Of rats and men
In 1974, Brian Kernighan had finally had enough. Despite all advances in programming language design since 1953 his colleagues were, infuriatingly, still using FORTRAN. (And don't hold your breath: in 2026, it still remains in 12th place on the TIOBE usage index.) In an attempt to bargain, Kernighan wrote a preprocessor which would superimpose better language features on top of FORTRAN. He called it "rational FORTRAN", though the rodent-like filename RATFOR is what we now remember.
This was an idea of its time. An under-appreciated feature of the early Unix era is that it saw a great flowering of techniques by which programs wrote other programs, something previously difficult since computers had too little memory, and sometimes had file systems rigidly distinguishing between program files and data. Unix did not, so why shouldn't the output of one program be the source code for another?
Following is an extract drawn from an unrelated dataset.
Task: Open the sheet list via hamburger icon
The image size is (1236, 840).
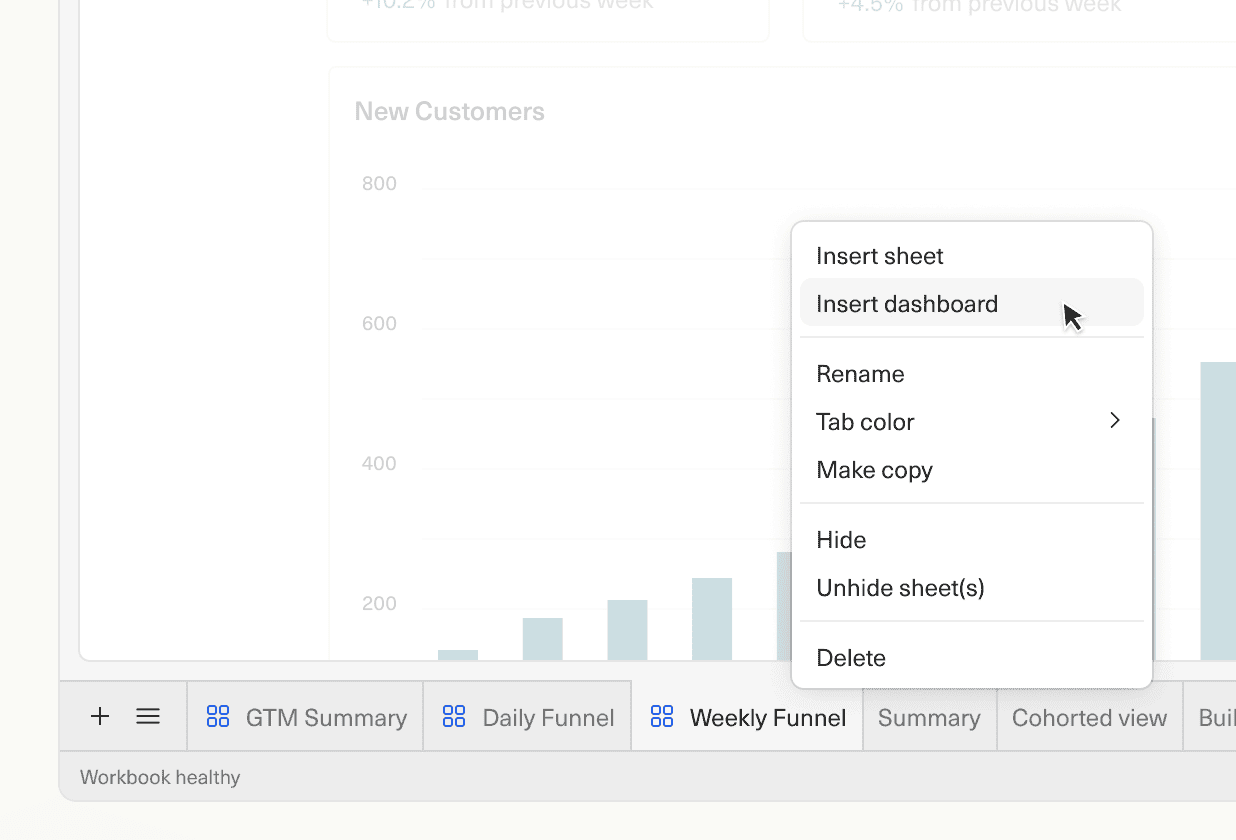Action: [148, 716]
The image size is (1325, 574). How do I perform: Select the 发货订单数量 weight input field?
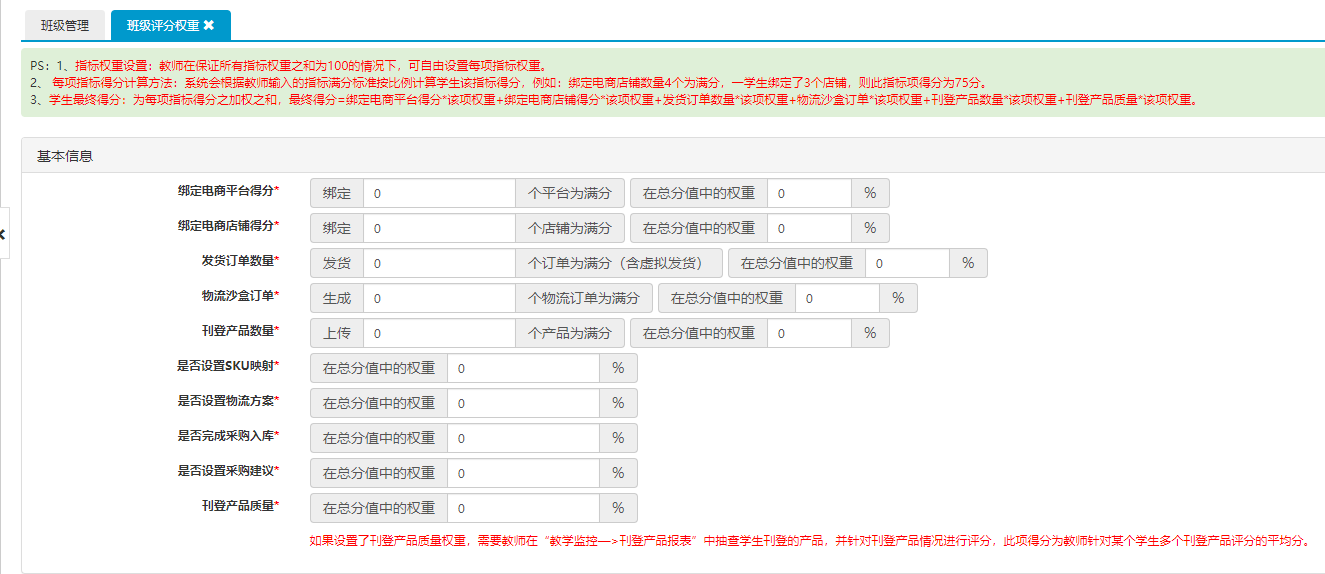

Language preprocessors tend to be stopgaps which do not last. Similar new features to those in RATFOR were ultimately incorporated in the FORTRAN 77 revision. When Bjarne Stroustrup began what became C++ in 1979, he used a preprocessor to C, but by 1983 a native C++ compiler had replaced this. The trouble with preprocessors is that they incur time overheads, and complicate build mechanisms, and report errors waywardly. And the trouble with language extensions is that programmers generally prefer the official, standard design, even when it's not very good, just as chess players hardly ever play "fairy chess" — variants of the game with exotic pieces, or different rules for captures.
But literate programming also comes out of this period, and when Donald Knuth worked on the first WEB tool in 1980-84, he combined it with a suite of language "improvements" so that using WEB wasn't so much coding in Pascal as a sort of RAT-Pascal. Pascal was poorly standardised, and its design was not ideal for system-software tools of the kind Knuth wanted to write. But it needed only a little work: and since Knuth was, after all, using a preprocessor anyway, in order to tangle code, why not throw in some new Pascal features along the way?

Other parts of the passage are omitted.